1. iTunes differentiates between Album Artist and Artist. This is how I manage and I do not have your problem.

2. This is indeed possible, the functionality you want is a smart playlist.

3. If you select not to replace the music, it will continue to rip it as you told it to, and not replace the tracks already ripped, thus giving you dupes. If you selected the replace option, it would rip the entire CD and just overwrite any tracks you previously ripped. This is probably your best bet.

4. Sure, uncheck the keep iTunes music folder organized box as well as the copy files to iTunes music library when adding to library. You'll have to manage the organization of your music, but you can put one track on each drive or oddly numbered tracks on one drive or anything you'd like. Assuming you're using OS X, I'd recommend some applescript or an automator script in conjunction with folder actions to automagically sort tracks and add them to iTunes. And yes, if you've got the genre metadata properly populated, this can be all automated.

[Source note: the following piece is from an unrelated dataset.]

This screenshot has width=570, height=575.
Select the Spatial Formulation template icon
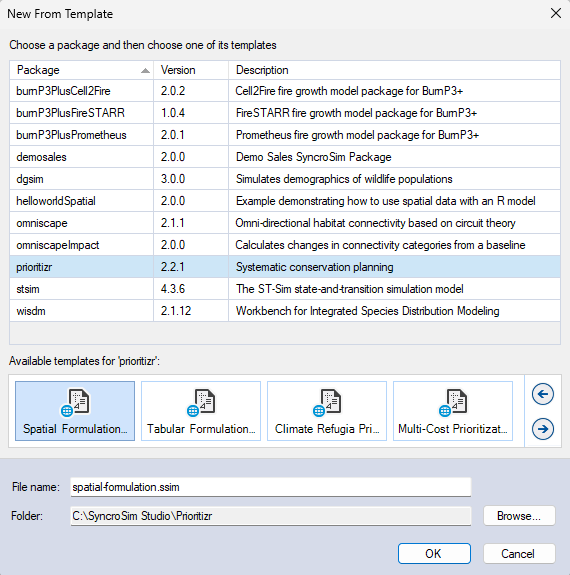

5. I would just move the entire library folder and point iTunes at that, or at least that's what I did a long time ago when I finally had to move to an external 1 TB drive for my library. Sorry.

6. Never saw this, sorry. :(

7. Do you have iTunes managing your library and are you renaming things in iTunes?

8. I had that issue too, but since I'm an Aperture user, that would launch instead and it takes a while. Very annoying. You do not have to stop iPhoto from opening for all digital cameras if you don't want. Follow this tip over at 37signals: http://www.37signals.com/svn/posts/873-tip-prevent-iphoto-from-opening-when-you-plug-in-your-iphone
posted by Brian Puccio at 3:27 PM on March 9, 2009


> change "When a camera is connected, open: " to "No application".

Thanks for that, by the way. It was a question I wanted the answer to, but which never got above the threshold of actually wanting to ask on MeFi.